According to experts, the credit growth cap expansion will increase the working capital of enterprises, rather than serve investments or real estate projects.
Banking expert Can Van Luc says raising the credit growth cap is one of the important solutions to deal with the problem of capital bottlenecks of the economy in the short term.
The expansion will also help enterprises build momentum for economic growth next year, explaining that if the SBV waits until 2023 to expand credit, it will be hard to restart a system that has been suspended for a long time.
According to Lam Thuy Ai, chairwoman of Mebipha Trading Production Company, the news that the SBV raised credit room is very positive, helping many businesses, including her company, have more opportunities to access capital to reactivate their production and business plans in 2023.
Nguyen The Minh, head of Yuanta Vietnam Securities Company’s retail research division, expects the increase in credit growth cap will help reduce pressure on interest rate hikes to support the economy next time.
Minh explains interest rate has increased strongly since August this year as the room for credit growth was limited while capital demand was large. Therefore, when the SBV grants more credit quota for banks, lending rates will tend to cool down gradually in the short term.
Minh believes the credit growth cap expansion of 1.5-2 percentage points, or VND240 trillion, will not significantly affect the country’s inflation, especially when global commodity prices, including oil prices, tend to cool down. Viet Nam’s inflation has averaged 5 per cent since 2013, meaning that inflation, which currently stays at 4.5 per cent, is still below the average rate.
Beneficiaries
According to the SBV’s deputy governor Dao Minh Tu, local banks that meet liquidity requirements and offer low lending interest rates are prioritised for the increase in credit growth cap this time.
The SBV sees it needs to impose credit growth restrictions on lenders with high interest rates. Banks that have not reached the cap do not need a quota increase for now.
However, banks need to actively mobilise deposits to have enough funds to lend. Despite the extra lending room, Viet Nam’s credit growth must follow the safety of lending activities and liquidity.

Extracted records:
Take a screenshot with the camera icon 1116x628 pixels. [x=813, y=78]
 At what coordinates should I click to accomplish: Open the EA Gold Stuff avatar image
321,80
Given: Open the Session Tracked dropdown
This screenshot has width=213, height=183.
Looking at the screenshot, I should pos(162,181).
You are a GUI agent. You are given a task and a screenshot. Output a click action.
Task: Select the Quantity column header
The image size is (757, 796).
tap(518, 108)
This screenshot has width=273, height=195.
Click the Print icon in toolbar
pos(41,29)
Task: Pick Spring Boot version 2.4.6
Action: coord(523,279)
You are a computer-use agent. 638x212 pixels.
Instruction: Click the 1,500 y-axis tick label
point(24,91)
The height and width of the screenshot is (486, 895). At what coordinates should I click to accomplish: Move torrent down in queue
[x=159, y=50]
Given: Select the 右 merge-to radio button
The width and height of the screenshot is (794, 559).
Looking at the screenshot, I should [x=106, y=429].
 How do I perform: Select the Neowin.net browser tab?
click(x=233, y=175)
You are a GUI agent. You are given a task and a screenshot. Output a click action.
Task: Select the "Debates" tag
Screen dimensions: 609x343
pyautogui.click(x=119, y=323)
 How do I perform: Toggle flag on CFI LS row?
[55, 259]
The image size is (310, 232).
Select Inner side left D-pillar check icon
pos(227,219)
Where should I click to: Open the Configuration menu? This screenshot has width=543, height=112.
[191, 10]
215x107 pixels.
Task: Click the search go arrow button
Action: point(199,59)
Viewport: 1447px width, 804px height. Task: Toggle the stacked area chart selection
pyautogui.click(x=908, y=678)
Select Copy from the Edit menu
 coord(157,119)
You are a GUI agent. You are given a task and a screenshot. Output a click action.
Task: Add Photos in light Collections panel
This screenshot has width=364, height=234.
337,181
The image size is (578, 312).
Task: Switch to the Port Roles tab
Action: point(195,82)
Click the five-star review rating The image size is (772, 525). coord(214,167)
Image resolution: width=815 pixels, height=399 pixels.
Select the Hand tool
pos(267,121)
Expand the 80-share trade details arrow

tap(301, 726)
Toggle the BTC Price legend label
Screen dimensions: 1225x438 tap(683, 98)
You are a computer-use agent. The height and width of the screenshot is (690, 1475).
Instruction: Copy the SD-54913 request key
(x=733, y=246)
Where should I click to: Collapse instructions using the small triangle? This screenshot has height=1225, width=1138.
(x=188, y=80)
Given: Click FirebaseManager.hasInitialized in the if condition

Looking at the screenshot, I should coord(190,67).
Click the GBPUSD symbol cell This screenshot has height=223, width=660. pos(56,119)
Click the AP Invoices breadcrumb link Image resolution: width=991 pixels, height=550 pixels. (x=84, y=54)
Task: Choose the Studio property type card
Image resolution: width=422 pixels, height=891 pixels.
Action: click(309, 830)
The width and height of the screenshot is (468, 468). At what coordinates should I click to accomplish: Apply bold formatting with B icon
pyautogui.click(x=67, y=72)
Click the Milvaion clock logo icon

What the task asks: According to the excerpt on the credit growth cap, why does Nguyen The Minh expect lending rates to cool down? Answer in one to three sentences.

Answer in full: Minh explains that interest rates rose strongly from August because credit growth room was limited while demand for capital was large. So when the SBV grants banks more credit quota, he expects lending rates to cool down gradually in the short term.